____ Document segment

Researchers at the Gwangju Institute of Science and Technology (GIST) have developed an artificial intelligence-based robot navigation technology that can understand and locate objects in a three-dimensional space based on human language descriptions.
GIST said April 2 that a research team led by Professor Kim Eui-hwan from the Department of AI Convergence created the technology, called Context-Nav, which enables robots to interpret detailed sentences describing objects and accurately identify their locations.
The system analyzes not only physical characteristics such as color and shape but also the relative positions of objects, demonstrating potential for expansion into various service robot applications.
Previous approaches faced limitations in fully incorporating contextual elements from human instructions, such as spatial relationships with surrounding objects, relative direction and arrangement, and situational cues embedded in longer descriptions.
Spatial relationships — such as left, right, front and back — can vary depending on the observer’s perspective and position, increasing the likelihood that robots misidentify targets using conventional methods.
To address this, the research team developed a method that allows robots to use entire sentence descriptions during navigation, enabling a combined understanding of object features and three-dimensional spatial relationships with surrounding items.
For example, when given the instruction, “Find the red book on the table next to the living room sofa,” the robot interprets the sentence not just as object data but as positional information within a 3D space.

________
____ Supplied data

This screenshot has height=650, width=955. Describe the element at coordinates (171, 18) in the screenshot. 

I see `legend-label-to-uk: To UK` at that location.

________

Exercise requirements
a. In the news report on the Context-Nav robot navigation technology, who led the research team that created it?
b. Write the next part of the news report on the Context-Nav robot navigation technology, continuing after its final sentence.

Task-by-task outputs
a. Professor Kim Eui-hwan of the Department of AI Convergence at GIST.

b.
The technology also demonstrated strong performance in CoIN-Bench, a benchmark designed to evaluate a robot’s ability to understand long sentences containing relationships between objects as well as detailed attributes such as color and shape.
Unlike conventional reinforcement learning methods, where robots learn optimal actions through repeated trial and error, the new approach achieved a success rate of 20.3% without additional training. This is approximately 2.3 times higher than traditional reinforcement learning-based methods, which recorded a success rate of 8.9%.
Professor Kim said the research can be applied immediately to new environments or unfamiliar objects without requiring additional task-specific training or adjustments, adding that it could serve as a key enabling technology for real-world applications of indoor service robots and intelligent robotic systems.
The study, conducted under Kim’s supervision and carried out by Jang Won-sik, was published in advance on the international academic server arXiv on March 18.
Discussions regarding technology transfer can be arranged through the institute’s technology commercialization office.